Modeling Distributed Energy Resource Aggregations in Security Constrained Unit Commitment and Economic Dispatch

The Federal Energy Regulatory Commission (FERC) recently issued Order 2222, which requires all wholesale electricity markets in the US to allow distributed energy resources (DERs) to participate in the market as aggregated resources. These DER aggregations may be composed of many individual resources that are offered and dispatched by the market as a single entity. We present here a model of a distributed energy resource aggregator (DERA) that is scheduled by a market operator’s security constrained unit commitment (SCUC) and security constrained economic dispatch (SCED). The DERA model includes constraints for battery energy storage systems (BESSs), demand response resources (DRRs), and a simple distributed energy resource (DER). This paper describes a model for each resource type and presents two methods for the DERA to generate market offer curves: a profit-maximizing optimization to compute cost curves and a direct cost algorithm to determine dispatch costs for each resource and combine into cost curves. Once all participating DERAs are scheduled in SCUC/SCED, the model is then modified to dispatch individual DERs to maximize profit or minimize schedule deviation of the DERAs. A simulation of a representative day illustrates the DERA offers, the scheduled generation, and the DERA dispatch. Findings show the potential for unavoidable schedule deviations due to internal DER constraints and due to economic incentives to deviate from the SCUC/SCED schedules. This highlights the importance of DERA offer construction on market efficiency and system reliability.

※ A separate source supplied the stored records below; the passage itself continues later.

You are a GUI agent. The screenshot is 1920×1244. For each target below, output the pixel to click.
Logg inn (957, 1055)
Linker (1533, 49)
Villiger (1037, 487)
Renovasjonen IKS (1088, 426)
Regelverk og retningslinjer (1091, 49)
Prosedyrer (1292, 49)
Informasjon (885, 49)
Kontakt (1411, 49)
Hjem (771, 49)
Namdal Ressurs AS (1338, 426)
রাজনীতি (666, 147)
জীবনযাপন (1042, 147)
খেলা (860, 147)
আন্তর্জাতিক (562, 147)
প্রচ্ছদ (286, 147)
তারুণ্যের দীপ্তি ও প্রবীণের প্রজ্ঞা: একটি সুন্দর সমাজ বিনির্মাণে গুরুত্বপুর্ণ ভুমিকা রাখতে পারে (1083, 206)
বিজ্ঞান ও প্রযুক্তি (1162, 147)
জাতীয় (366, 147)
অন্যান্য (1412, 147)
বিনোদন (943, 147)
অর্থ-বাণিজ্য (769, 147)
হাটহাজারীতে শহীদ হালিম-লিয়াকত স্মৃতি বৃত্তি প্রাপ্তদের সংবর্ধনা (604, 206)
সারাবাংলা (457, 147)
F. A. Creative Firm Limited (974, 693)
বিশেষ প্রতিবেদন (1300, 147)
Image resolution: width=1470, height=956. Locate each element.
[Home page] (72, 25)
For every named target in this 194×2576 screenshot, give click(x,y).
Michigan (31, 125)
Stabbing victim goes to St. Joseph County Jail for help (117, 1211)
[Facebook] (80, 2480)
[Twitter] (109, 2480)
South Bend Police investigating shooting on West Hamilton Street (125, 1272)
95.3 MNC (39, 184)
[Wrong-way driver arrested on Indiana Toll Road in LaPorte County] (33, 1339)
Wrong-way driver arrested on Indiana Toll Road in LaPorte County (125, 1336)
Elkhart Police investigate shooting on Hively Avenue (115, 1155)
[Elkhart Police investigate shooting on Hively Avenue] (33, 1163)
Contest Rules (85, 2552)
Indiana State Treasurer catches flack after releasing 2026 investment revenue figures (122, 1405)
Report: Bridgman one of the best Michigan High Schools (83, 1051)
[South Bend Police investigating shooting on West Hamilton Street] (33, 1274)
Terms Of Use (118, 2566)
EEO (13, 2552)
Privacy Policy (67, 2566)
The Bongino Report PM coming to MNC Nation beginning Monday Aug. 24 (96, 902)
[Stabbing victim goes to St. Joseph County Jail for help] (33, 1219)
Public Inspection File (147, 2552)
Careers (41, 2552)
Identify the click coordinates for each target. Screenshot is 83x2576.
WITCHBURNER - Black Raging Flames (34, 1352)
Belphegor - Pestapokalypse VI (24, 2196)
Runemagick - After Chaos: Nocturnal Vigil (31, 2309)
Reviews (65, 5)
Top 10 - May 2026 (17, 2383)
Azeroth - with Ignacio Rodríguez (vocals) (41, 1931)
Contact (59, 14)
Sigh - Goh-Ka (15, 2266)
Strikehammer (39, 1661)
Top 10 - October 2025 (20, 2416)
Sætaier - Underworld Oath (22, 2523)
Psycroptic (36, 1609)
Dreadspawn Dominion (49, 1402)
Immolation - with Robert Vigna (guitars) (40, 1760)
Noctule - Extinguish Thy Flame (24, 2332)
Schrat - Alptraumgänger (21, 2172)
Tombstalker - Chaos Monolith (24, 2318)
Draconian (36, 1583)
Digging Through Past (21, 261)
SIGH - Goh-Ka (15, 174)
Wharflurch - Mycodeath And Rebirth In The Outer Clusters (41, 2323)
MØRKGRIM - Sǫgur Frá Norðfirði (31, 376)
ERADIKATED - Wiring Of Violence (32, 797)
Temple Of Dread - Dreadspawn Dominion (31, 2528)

Novel aspects of our approach include: (1) We consider the asymmetry of price incentives impacting DERAs from the wholesale market compared to those impacting consumers from the retail market, as imposed by current regulations and laws. (2) We model aggregate consumer response through statistically parameterizable utility functions rather than a potentially impractical approach of modeling each individual consumer. (3) We show how to use the DERA operational dispatch model to create offers into the wholesale electricity market. (4) We show how DERAs may fail to meet their scheduled dispatch because the market offer format may not permit them to fully express their operational features such as intertemporal costs and constraints to the market.